Tennis Player Swings Back At Arthritis
College student-athletes are supposed to worry about making grades, making the team and performing at the highest level possible. Hailey Daniels, a freshman tennis player for nationally ranked BYU-Hawaii, has a much bigger worry. She’s concerned about whether she’ll even be walking by the end of her college career.
Daniels suffers from rheumatoid arthritis, a debilitating affliction of the joints. It’s mostly associated with the elderly, but it also hits about 300,000 young people in the U.S each year. “When I was first diagnosed (during her sophomore year in high school in Utah), I was like ‘What?! I only thought old people get this!’ But I found out with my work with Arthritis Foundation that children are impacted, too,” Daniels says. “The doctor said I had an aggressive form of the disease and could be in a wheelchair within months. He started me on medication immediately.”
“Sometimes I see her in pain and I ask if she wants to let up, but she won’t back down,” says her coach Dave Porter. “She’s the most positive, uplifting player I know.”
With a positive attitude, a strict diet and the proper medication, Daniels’ disease went into remission by her senior year in high school. She finished runner-up in the Utah state championships and earned academic all-state honors.
“It came back again this year and it got really rough,” she says. “I contemplated giving up playing tennis because it took so much energy just doing simple things like getting ready for school, walking to class, making meals and doing homework. But I find that I’m energized by practice (and) my teammates motivate me.”
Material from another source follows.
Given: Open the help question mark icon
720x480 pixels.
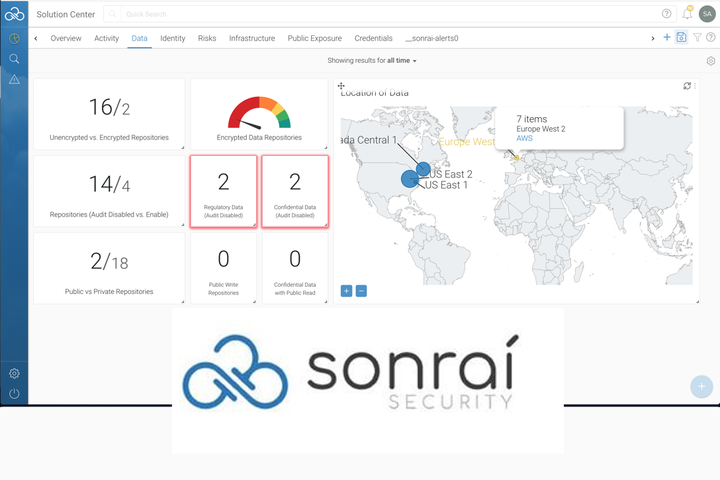Looking at the screenshot, I should click(667, 14).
Playing through the pain on the bad days and energized by the good days, Daniels has played sparingly in competition, but still holds an undefeated record in the five matches she’s played when inserted in the Seasider lineup.
“My body can’t do everything, but all I want to do is contribute as much as possible,” she says.
Appreciating her hard work and positive nature, Coach Porter rewarded her with a trip to the recent PacWest Championships in Surprise, Ariz. Daniels didn’t play, but she cheered on her teammates as they won the conference title. Next stop is the NCAA national championships, also in Arizona.
She plans to go on her LDS mission after nationals, and hopes if her condition doesn’t worsen that she’ll be back playing tennis at BYU-Hawaii again in the spring of 2017. She knows there are no guarantees, but she remains upbeat. In the meantime, she’s majoring in exercise science and planning a career in physical therapy, while trying to help other young people by writing a book about her experiences.
“I love interacting with people and talking with others who are going through this. Seeing and talking with others who are in wheelchairs motivates me. I’m so inspired by them,” she says. “I’m working with the Arthritis Foundation to tell their stories, and mine, too, through a personal documentary. I’ve learned that conditions vary case by case, but hopefully through this process I can help others. That’s my dream.”
Through her positive mind-set and taking it one day at a time, Hailey Daniels has become a role model for so many.
“I’m blessed I’m still able to play tennis,” she says. “There are others who have it much worse, so I want to push through it every day. My strength is in my heart.”